SOYBEAN futures at the Chicago Board of Trade were stronger on Monday, posting double-digit gains in most contracts.

Monthly United States soybean crush data beat expectations with 185.8 million bushels processed in March, according to the National Oilseed Processors Association. That was a new record for the month and two million bushels above average pre-report guesses. Soyoil stocks were still tighter than expected, despite the increased crush.

Chart-based positioning and ongoing concerns over production out of Argentina contributed to the gains.

 

CORN was underpinned by shifting weather forecasts and solid export movement.
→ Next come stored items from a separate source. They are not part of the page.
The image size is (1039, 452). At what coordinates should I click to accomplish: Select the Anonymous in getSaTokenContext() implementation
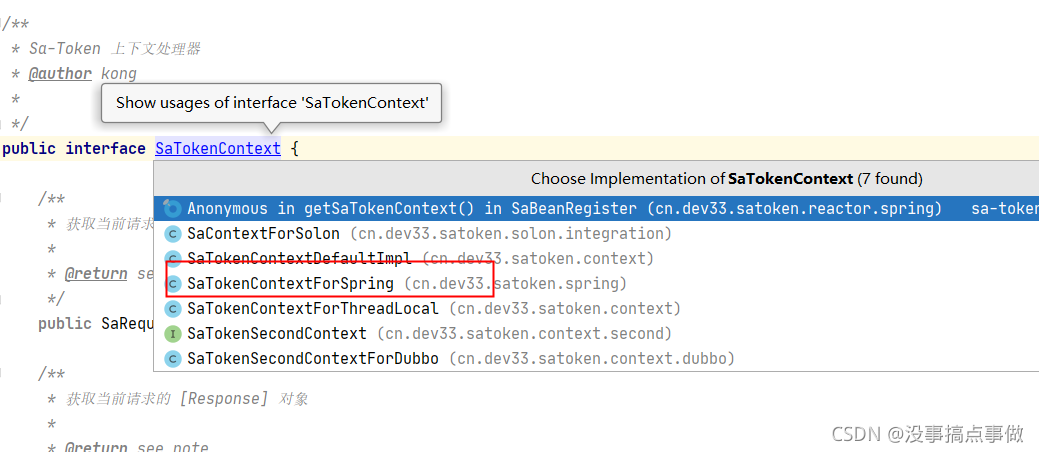click(x=596, y=209)
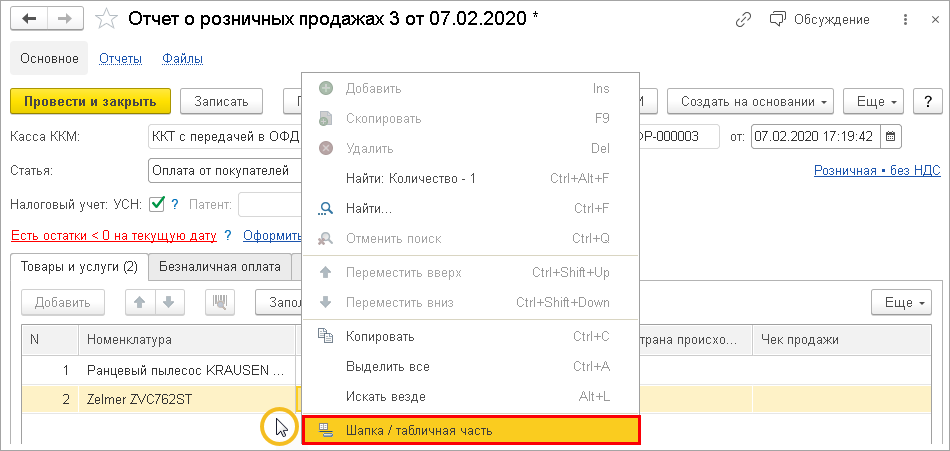Copy link using the chain icon
The width and height of the screenshot is (950, 451).
point(743,20)
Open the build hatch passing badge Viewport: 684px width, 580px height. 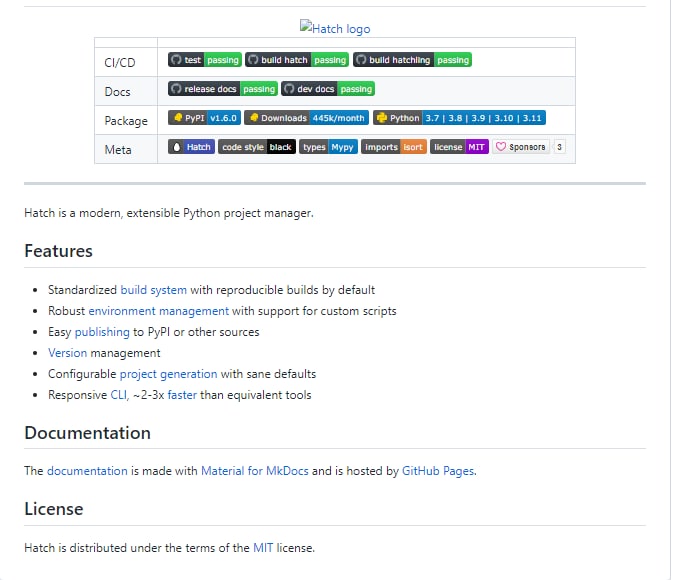pos(296,60)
U.S. farmers likely made some good seeding progress over the past week. However, cold temperatures over the weekend and forecasts calling for snow in some areas this week were supportive, as the weather will likely cause some seeding delays.

The U.S. Department of Agriculture reported weekly U.S. corn shipments of 1.2 million tonnes which was well ahead of what moved the previous week.

 

WHEAT posted solid gains as rains in parts of Kansas over the weekend likely weren’t enough to improve condition ratings for the drought-stricken U.S. winter wheat crop.

Poland, Hungary, and Slovakia announced over the weekend that they were banning the import of Ukrainian grain, in an attempt to protect their own domestic markets.